The effect of HLA-DR genes on susceptibility to and severity of ankylosing spondylitis.
Brown MA., Kennedy LG., Darke C., Gibson K., Pile KD., Shatford JL., Taylor A., Calin A., Wordsworth BP.
OBJECTIVE: To analyze the effect of HLA-DR genes on susceptibility to and severity of ankylosing spondylitis (AS). METHODS: Three hundred sixty-three white British AS patients were studied; 149 were carefully assessed for a range of clinical manifestations, and disease severity was assessed using a structured questionnaire. Limited HLA class I typing and complete HLA-DR typing were performed using DNA-based methods. HLA data from 13,634 healthy white British bone marrow donors were used for comparison. RESULTS: A significant association between DR1 and AS was found, independent of HLA-B27 (overall odds ratio [OR] 1.4, 95% confidence interval [95% CI] 1.1-1.8, P = 0.02; relative risk [RR] 2.7, 95% CI 1.5-4.8, P = 6 x 10(-4) among homozygotes; RR 2.1, 95% CI 1.5-2.8, P = 5 x 10(-6) among heterozygotes).

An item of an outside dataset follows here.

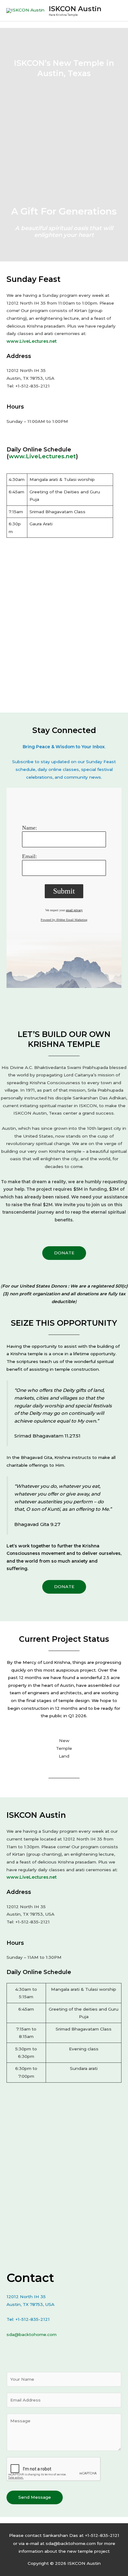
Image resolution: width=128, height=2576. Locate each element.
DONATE (64, 1252)
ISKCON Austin (75, 9)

A large but weakly significant association between DR8 and AS was noted, particularly among DR8 homozygotes (RR 6.8, 95% CI 1.6-29.2, P = 0.01 among homozygotes; RR 1.6, 95% CI 1.0-2.7, P = 0.07 among heterozygotes). A negative association with DR12 (OR 0.22, 95% CI 0.09-0.5, P = 0.001) was noted. HLA-DR7 was associated with younger age at onset of disease (mean age at onset 18 years for DR7-positive patients and 23 years for DR7-negative patients; Z score 3.21, P = 0.001). No other HLA class I or class II associations with disease severity or with different clinical manifestations of AS were found. CONCLUSION: The results of this study suggest that HLA-DR genes may have a weak effect on susceptibility to AS independent of HLA-B27, but do not support suggestions that they affect disease severity or different clinical manifestations.